Stored data entries:
▼
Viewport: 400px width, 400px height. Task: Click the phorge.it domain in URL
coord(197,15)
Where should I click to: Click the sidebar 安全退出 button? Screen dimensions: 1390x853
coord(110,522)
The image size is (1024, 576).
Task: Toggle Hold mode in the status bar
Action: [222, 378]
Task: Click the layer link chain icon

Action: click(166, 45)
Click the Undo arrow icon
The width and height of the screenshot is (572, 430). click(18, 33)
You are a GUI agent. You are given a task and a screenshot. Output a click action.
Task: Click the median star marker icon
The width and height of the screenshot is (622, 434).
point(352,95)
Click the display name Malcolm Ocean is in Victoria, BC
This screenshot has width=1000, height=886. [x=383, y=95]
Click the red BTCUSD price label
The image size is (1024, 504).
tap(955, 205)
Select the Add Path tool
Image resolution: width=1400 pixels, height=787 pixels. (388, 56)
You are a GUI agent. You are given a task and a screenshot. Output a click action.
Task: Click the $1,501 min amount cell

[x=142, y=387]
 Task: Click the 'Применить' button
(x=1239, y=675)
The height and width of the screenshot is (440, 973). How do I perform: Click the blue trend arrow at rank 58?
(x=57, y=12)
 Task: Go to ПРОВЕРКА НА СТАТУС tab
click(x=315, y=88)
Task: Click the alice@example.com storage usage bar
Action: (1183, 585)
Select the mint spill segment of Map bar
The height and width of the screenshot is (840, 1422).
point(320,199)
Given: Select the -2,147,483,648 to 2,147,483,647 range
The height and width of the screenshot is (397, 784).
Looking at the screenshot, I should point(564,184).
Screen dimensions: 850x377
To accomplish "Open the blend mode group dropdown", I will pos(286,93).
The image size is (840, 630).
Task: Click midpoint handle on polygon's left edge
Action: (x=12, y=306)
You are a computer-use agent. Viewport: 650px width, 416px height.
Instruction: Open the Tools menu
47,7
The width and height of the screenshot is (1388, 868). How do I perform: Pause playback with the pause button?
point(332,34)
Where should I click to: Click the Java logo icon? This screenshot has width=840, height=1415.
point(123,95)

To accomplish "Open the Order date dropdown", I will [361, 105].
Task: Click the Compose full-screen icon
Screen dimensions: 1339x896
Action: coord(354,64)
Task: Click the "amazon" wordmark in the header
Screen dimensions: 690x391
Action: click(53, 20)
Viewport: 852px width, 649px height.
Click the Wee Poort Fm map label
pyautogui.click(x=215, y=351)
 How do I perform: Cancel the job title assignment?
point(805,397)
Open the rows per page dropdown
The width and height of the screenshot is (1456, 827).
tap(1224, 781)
▲
What is required:
Give back all of the entries exactly as written.

Result of the task:
Viewport: 400px width, 400px height. Task: Click the phorge.it domain in URL
coord(197,15)
Where should I click to: Click the sidebar 安全退出 button? Screen dimensions: 1390x853
coord(110,522)
The image size is (1024, 576).
Task: Toggle Hold mode in the status bar
Action: [222, 378]
Task: Click the layer link chain icon

Action: click(166, 45)
Click the Undo arrow icon
The width and height of the screenshot is (572, 430). click(18, 33)
You are a GUI agent. You are given a task and a screenshot. Output a click action.
Task: Click the median star marker icon
The width and height of the screenshot is (622, 434).
point(352,95)
Click the display name Malcolm Ocean is in Victoria, BC
This screenshot has width=1000, height=886. [x=383, y=95]
Click the red BTCUSD price label
The image size is (1024, 504).
tap(955, 205)
Select the Add Path tool
Image resolution: width=1400 pixels, height=787 pixels. (388, 56)
You are a GUI agent. You are given a task and a screenshot. Output a click action.
Task: Click the $1,501 min amount cell

[x=142, y=387]
 Task: Click the 'Применить' button
(x=1239, y=675)
The height and width of the screenshot is (440, 973). How do I perform: Click the blue trend arrow at rank 58?
(x=57, y=12)
 Task: Go to ПРОВЕРКА НА СТАТУС tab
click(x=315, y=88)
Task: Click the alice@example.com storage usage bar
Action: (1183, 585)
Select the mint spill segment of Map bar
The height and width of the screenshot is (840, 1422).
point(320,199)
Given: Select the -2,147,483,648 to 2,147,483,647 range
The height and width of the screenshot is (397, 784).
Looking at the screenshot, I should point(564,184).
Screen dimensions: 850x377
To accomplish "Open the blend mode group dropdown", I will pos(286,93).
The image size is (840, 630).
Task: Click midpoint handle on polygon's left edge
Action: (x=12, y=306)
You are a computer-use agent. Viewport: 650px width, 416px height.
Instruction: Open the Tools menu
47,7
The width and height of the screenshot is (1388, 868). How do I perform: Pause playback with the pause button?
point(332,34)
Where should I click to: Click the Java logo icon? This screenshot has width=840, height=1415.
point(123,95)

To accomplish "Open the Order date dropdown", I will [361, 105].
Task: Click the Compose full-screen icon
Screen dimensions: 1339x896
Action: coord(354,64)
Task: Click the "amazon" wordmark in the header
Screen dimensions: 690x391
Action: click(53, 20)
Viewport: 852px width, 649px height.
Click the Wee Poort Fm map label
pyautogui.click(x=215, y=351)
 How do I perform: Cancel the job title assignment?
point(805,397)
Open the rows per page dropdown
The width and height of the screenshot is (1456, 827).
tap(1224, 781)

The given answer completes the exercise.